Updated : July 1, 2024





Background

Chronic gastritis shows long-term inflammation of the stomach lining.

Chronic gastritis occurs due to various factors, including Helicobacter pylori bacterial infection and it is categorized based on their cause and histopathologic pattern.

H pylori bacterium is a major cause of chronic gastritis, and commonly observed symptoms are abdominal pain, bloating, loss of appetite and vomiting.

Epidemiology

Approximately 50% of the population is infected with this gastritis worldwide.

In autoimmune gastritis, the immune system attacks the stomach lining, is less common than H. pylori-associated gastritis.

Comparing North America and Western Europe to developing regions like sections of Africa, Asia, and America finds that these tend to have greater incidence rates.

Anatomy

Pathophysiology

Granulomatous gastritis is a rare condition where the stomach can be affected by tuberculosis lead to the development of caseating granulomas.

Autoimmune atrophic gastritis is linked to the presence of serum anti-parietal and anti-intrinsic factor antibodies.

Cytomegalovirus stomach infection is common in immunosuppressed patients, its potential link to gastric carcinoma development remains unclear.

Etiology

The adhesion of bacteria to gastric cells lead to cause tyrosine phosphorylation.

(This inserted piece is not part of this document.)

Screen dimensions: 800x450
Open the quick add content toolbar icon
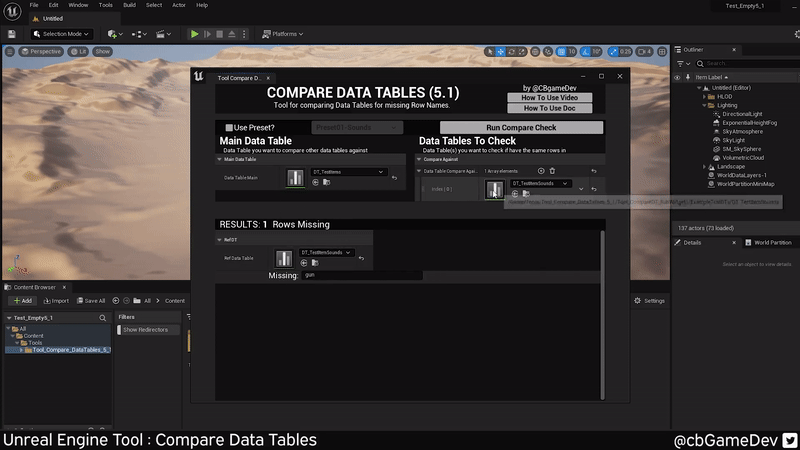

About 16% of celiac disease patients experience lymphocytic gastritis, which recovers after a gluten-free diet.

Intake of excessive amounts of alcohol can lead to stomach irritation and an increased chances of developing chronic gastritis.

Genetics

Prognostic Factors

The clinical course of H pylori infection worsens when patients develop complications like peptic ulcer.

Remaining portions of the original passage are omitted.